• **EXERCISE PROMPT**:
Return the following lines exactly as they appear, covering all of the data.

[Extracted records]

· · · ·

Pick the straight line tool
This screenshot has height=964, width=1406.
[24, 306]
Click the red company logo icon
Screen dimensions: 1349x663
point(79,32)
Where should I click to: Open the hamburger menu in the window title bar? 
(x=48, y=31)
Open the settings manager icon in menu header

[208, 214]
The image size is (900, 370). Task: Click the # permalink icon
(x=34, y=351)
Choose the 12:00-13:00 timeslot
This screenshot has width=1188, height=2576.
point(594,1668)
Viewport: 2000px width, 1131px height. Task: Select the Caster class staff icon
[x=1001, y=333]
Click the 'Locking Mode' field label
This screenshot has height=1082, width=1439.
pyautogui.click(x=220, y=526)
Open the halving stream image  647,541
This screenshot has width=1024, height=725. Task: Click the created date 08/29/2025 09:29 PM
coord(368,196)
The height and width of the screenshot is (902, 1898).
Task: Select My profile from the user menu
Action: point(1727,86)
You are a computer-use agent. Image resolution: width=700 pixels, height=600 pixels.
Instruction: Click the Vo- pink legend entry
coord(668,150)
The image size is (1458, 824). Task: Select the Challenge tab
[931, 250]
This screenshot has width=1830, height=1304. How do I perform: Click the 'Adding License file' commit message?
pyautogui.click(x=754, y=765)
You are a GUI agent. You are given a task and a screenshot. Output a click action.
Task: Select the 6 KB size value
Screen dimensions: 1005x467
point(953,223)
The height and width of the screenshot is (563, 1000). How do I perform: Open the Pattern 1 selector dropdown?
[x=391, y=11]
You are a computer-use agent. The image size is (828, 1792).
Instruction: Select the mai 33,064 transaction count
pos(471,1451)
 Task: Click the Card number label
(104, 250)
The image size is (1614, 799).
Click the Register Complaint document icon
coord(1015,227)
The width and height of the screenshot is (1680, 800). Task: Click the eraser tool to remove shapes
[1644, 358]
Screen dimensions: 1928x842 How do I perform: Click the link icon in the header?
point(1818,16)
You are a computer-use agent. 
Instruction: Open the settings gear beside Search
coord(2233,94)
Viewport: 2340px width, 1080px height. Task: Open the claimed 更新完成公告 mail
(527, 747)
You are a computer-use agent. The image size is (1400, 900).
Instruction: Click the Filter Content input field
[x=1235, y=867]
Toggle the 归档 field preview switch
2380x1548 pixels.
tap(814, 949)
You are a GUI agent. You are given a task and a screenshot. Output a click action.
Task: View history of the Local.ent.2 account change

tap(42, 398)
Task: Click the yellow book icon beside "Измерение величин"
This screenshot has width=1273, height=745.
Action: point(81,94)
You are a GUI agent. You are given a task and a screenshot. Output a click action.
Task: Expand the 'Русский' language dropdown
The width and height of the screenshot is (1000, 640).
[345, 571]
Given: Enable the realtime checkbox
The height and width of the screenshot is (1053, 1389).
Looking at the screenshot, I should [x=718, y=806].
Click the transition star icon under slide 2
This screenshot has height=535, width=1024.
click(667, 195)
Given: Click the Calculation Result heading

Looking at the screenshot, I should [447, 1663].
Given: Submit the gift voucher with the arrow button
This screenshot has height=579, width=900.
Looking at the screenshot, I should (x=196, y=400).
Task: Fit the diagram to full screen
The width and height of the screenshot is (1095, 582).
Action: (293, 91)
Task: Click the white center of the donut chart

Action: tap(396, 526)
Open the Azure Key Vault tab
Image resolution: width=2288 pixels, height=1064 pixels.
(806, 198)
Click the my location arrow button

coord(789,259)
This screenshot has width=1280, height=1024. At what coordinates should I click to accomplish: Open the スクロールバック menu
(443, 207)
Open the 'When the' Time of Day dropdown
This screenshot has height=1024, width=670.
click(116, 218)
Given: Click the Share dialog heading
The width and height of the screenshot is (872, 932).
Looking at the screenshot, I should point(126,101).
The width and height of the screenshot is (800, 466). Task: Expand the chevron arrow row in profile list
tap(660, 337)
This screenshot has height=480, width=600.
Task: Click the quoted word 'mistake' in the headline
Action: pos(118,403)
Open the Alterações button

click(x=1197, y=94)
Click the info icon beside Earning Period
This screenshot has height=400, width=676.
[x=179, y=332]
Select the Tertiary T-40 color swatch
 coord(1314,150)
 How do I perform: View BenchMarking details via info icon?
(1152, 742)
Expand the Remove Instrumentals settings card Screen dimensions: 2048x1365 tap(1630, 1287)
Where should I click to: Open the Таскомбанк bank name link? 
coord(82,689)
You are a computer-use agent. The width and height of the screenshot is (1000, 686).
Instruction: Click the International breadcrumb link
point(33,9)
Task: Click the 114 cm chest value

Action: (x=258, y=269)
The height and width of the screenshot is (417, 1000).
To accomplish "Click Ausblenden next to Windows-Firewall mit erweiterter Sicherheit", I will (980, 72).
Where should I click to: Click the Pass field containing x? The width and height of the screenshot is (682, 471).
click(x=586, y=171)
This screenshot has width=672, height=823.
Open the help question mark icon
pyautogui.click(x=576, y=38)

· · · ·

• **TASK SOLUTION**:
Pick the straight line tool
This screenshot has height=964, width=1406.
[24, 306]
Click the red company logo icon
Screen dimensions: 1349x663
point(79,32)
Where should I click to: Open the hamburger menu in the window title bar? 
(x=48, y=31)
Open the settings manager icon in menu header

[208, 214]
The image size is (900, 370). Task: Click the # permalink icon
(x=34, y=351)
Choose the 12:00-13:00 timeslot
This screenshot has width=1188, height=2576.
point(594,1668)
Viewport: 2000px width, 1131px height. Task: Select the Caster class staff icon
[x=1001, y=333]
Click the 'Locking Mode' field label
This screenshot has height=1082, width=1439.
pyautogui.click(x=220, y=526)
Open the halving stream image  647,541
This screenshot has width=1024, height=725. Task: Click the created date 08/29/2025 09:29 PM
coord(368,196)
The height and width of the screenshot is (902, 1898).
Task: Select My profile from the user menu
Action: point(1727,86)
You are a computer-use agent. Image resolution: width=700 pixels, height=600 pixels.
Instruction: Click the Vo- pink legend entry
coord(668,150)
The image size is (1458, 824). Task: Select the Challenge tab
[931, 250]
This screenshot has width=1830, height=1304. How do I perform: Click the 'Adding License file' commit message?
pyautogui.click(x=754, y=765)
You are a GUI agent. You are given a task and a screenshot. Output a click action.
Task: Select the 6 KB size value
Screen dimensions: 1005x467
point(953,223)
The height and width of the screenshot is (563, 1000). How do I perform: Open the Pattern 1 selector dropdown?
[x=391, y=11]
You are a computer-use agent. The image size is (828, 1792).
Instruction: Select the mai 33,064 transaction count
pos(471,1451)
 Task: Click the Card number label
(104, 250)
The image size is (1614, 799).
Click the Register Complaint document icon
coord(1015,227)
The width and height of the screenshot is (1680, 800). Task: Click the eraser tool to remove shapes
[1644, 358]
Screen dimensions: 1928x842 How do I perform: Click the link icon in the header?
point(1818,16)
You are a computer-use agent. 
Instruction: Open the settings gear beside Search
coord(2233,94)
Viewport: 2340px width, 1080px height. Task: Open the claimed 更新完成公告 mail
(527, 747)
You are a computer-use agent. The image size is (1400, 900).
Instruction: Click the Filter Content input field
[x=1235, y=867]
Toggle the 归档 field preview switch
2380x1548 pixels.
tap(814, 949)
You are a GUI agent. You are given a task and a screenshot. Output a click action.
Task: View history of the Local.ent.2 account change

tap(42, 398)
Task: Click the yellow book icon beside "Измерение величин"
This screenshot has width=1273, height=745.
Action: point(81,94)
You are a GUI agent. You are given a task and a screenshot. Output a click action.
Task: Expand the 'Русский' language dropdown
The width and height of the screenshot is (1000, 640).
[345, 571]
Given: Enable the realtime checkbox
The height and width of the screenshot is (1053, 1389).
Looking at the screenshot, I should [x=718, y=806].
Click the transition star icon under slide 2
This screenshot has height=535, width=1024.
click(667, 195)
Given: Click the Calculation Result heading

Looking at the screenshot, I should [447, 1663].
Given: Submit the gift voucher with the arrow button
This screenshot has height=579, width=900.
Looking at the screenshot, I should (x=196, y=400).
Task: Fit the diagram to full screen
The width and height of the screenshot is (1095, 582).
Action: (293, 91)
Task: Click the white center of the donut chart

Action: tap(396, 526)
Open the Azure Key Vault tab
Image resolution: width=2288 pixels, height=1064 pixels.
(806, 198)
Click the my location arrow button

coord(789,259)
This screenshot has width=1280, height=1024. At what coordinates should I click to accomplish: Open the スクロールバック menu
(443, 207)
Open the 'When the' Time of Day dropdown
This screenshot has height=1024, width=670.
click(116, 218)
Given: Click the Share dialog heading
The width and height of the screenshot is (872, 932).
Looking at the screenshot, I should point(126,101).
The width and height of the screenshot is (800, 466). Task: Expand the chevron arrow row in profile list
tap(660, 337)
This screenshot has height=480, width=600.
Task: Click the quoted word 'mistake' in the headline
Action: pos(118,403)
Open the Alterações button

click(x=1197, y=94)
Click the info icon beside Earning Period
This screenshot has height=400, width=676.
[x=179, y=332]
Select the Tertiary T-40 color swatch
 coord(1314,150)
 How do I perform: View BenchMarking details via info icon?
(1152, 742)
Expand the Remove Instrumentals settings card Screen dimensions: 2048x1365 tap(1630, 1287)
Where should I click to: Open the Таскомбанк bank name link? 
coord(82,689)
You are a computer-use agent. The width and height of the screenshot is (1000, 686).
Instruction: Click the International breadcrumb link
point(33,9)
Task: Click the 114 cm chest value

Action: (x=258, y=269)
The height and width of the screenshot is (417, 1000).
To accomplish "Click Ausblenden next to Windows-Firewall mit erweiterter Sicherheit", I will (980, 72).
Where should I click to: Click the Pass field containing x? The width and height of the screenshot is (682, 471).
click(x=586, y=171)
This screenshot has width=672, height=823.
Open the help question mark icon
pyautogui.click(x=576, y=38)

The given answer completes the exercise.